§ **Work item**
Continue this weekly airport news roundup from its last sentence, keeping its tone and style.

§ **Provided text**
------------------------------

This week: Harvey Milk SFO, Zurich clears the sky and more

This week has been another interesting one with quite a range of different airport news. Berlin got mentioned a couple times again, then San Francisco was in with an interesting and maybe slightly controversial idea, Stansted also had a busy week and Zurich was put to the test whilst Chicago received some disturbing freight.

Enough of the cryptic language, let’s get right into it. Berlin got mentioned twice this week and neither news was particularly good. Well, the first one maybe, if we’re cheeky. It was when the Financial Times announced that the chief executive of Berlin’s airport operating company, Rainer Schwarz, has left his post just over a week after the revelation that the opening of the German capital’s showcase international gateway would have to be postponed a fourth time, to at least 2014. 2014? No, no, it’s actually going to be 2015 or later as Reuters stated in an article on Thursday. “I expect it more likely to be 2015,” the airport’s technical director Horst Amann, who took office last August, was quoted.

------------------------------

§ **Data extract**
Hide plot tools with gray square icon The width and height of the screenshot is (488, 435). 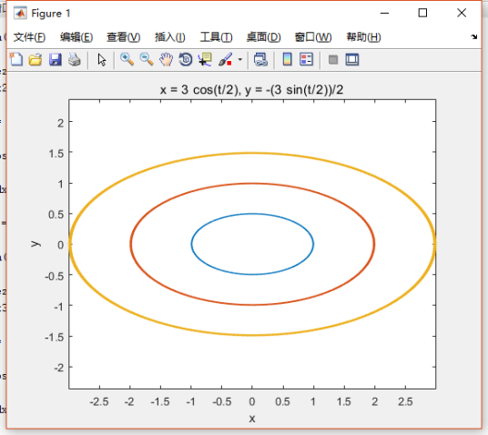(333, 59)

------------------------------

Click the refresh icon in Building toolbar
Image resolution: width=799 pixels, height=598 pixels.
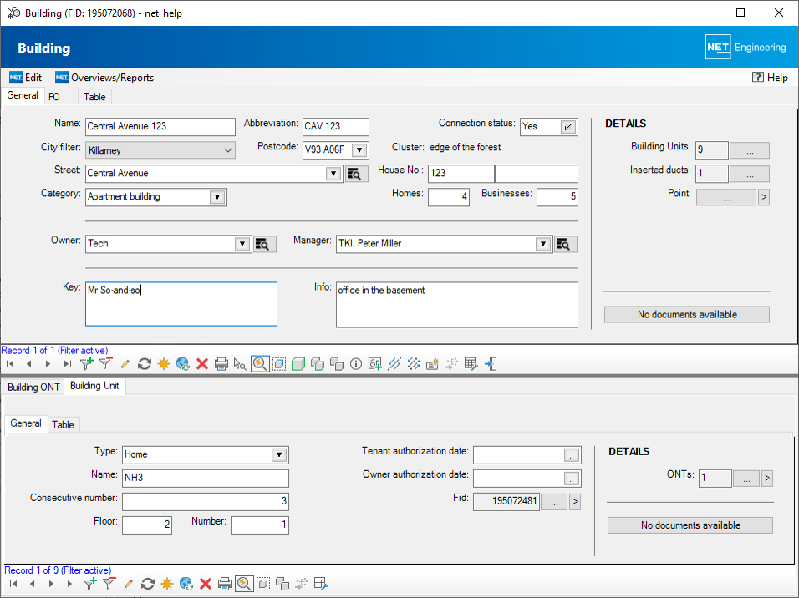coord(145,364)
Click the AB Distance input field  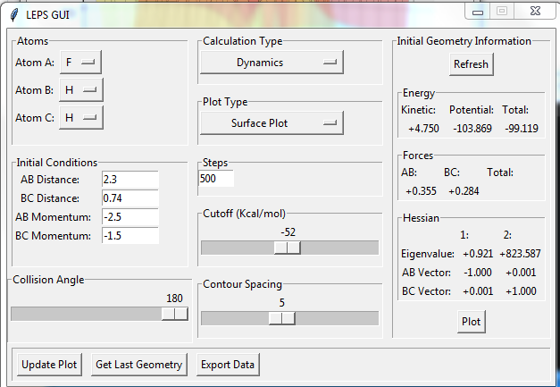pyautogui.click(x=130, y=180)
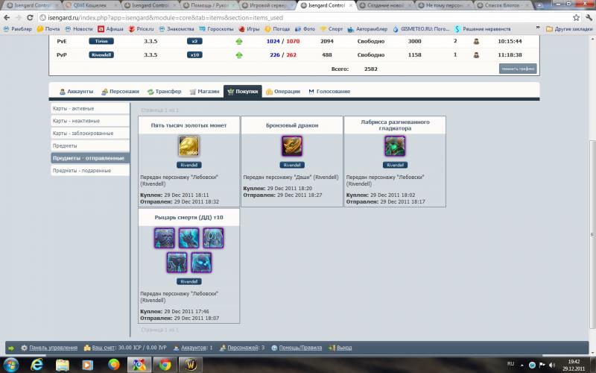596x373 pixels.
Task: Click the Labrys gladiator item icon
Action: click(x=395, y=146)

------------------------------

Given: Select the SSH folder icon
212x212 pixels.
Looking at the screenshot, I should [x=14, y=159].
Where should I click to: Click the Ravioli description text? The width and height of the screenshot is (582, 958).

------------------------------

§ **Response**
Quite a storm caused the idea of renaming San Francisco’s airport (SFO) to “Harvey Milk San Francisco International Airport” this week. CNN wrote that Harvey Milk, a San Francisco supervisor, was one of the first openly gay politicians in the United States when he and San Francisco Mayor George Moscone were killed by former supervisor Dan White at City Hall in 1978. The name change could become a reality if a San Francisco lawmaker has his way, the article continued.

In Europe, Zurich airport (ZRH) was put to the test this week when, according to Bloomberg, the airport airport halted all air traffic on Wednesday morning after a fire alarm at an air traffic controllers’ office in Duebendorf, Switzerland. The Swiss German newspaper Tages-Anzeiger was able to explain what happened as apparently a tape transmitting the evacuation message kicked in unprompted and caused the extreme scenario known as “clear the sky”.

Over in London the result of something that was in the making for a while was announced yesterday in the Guardian: Stansted airport (STN) is to be sold for £1.5bn to Manchester Airports Group. The article continued by saying that the sale of UK’s third largest air hub by the company formerly known as BAA was demanded by Competition Commission in July 2011 (we wrote about it several times).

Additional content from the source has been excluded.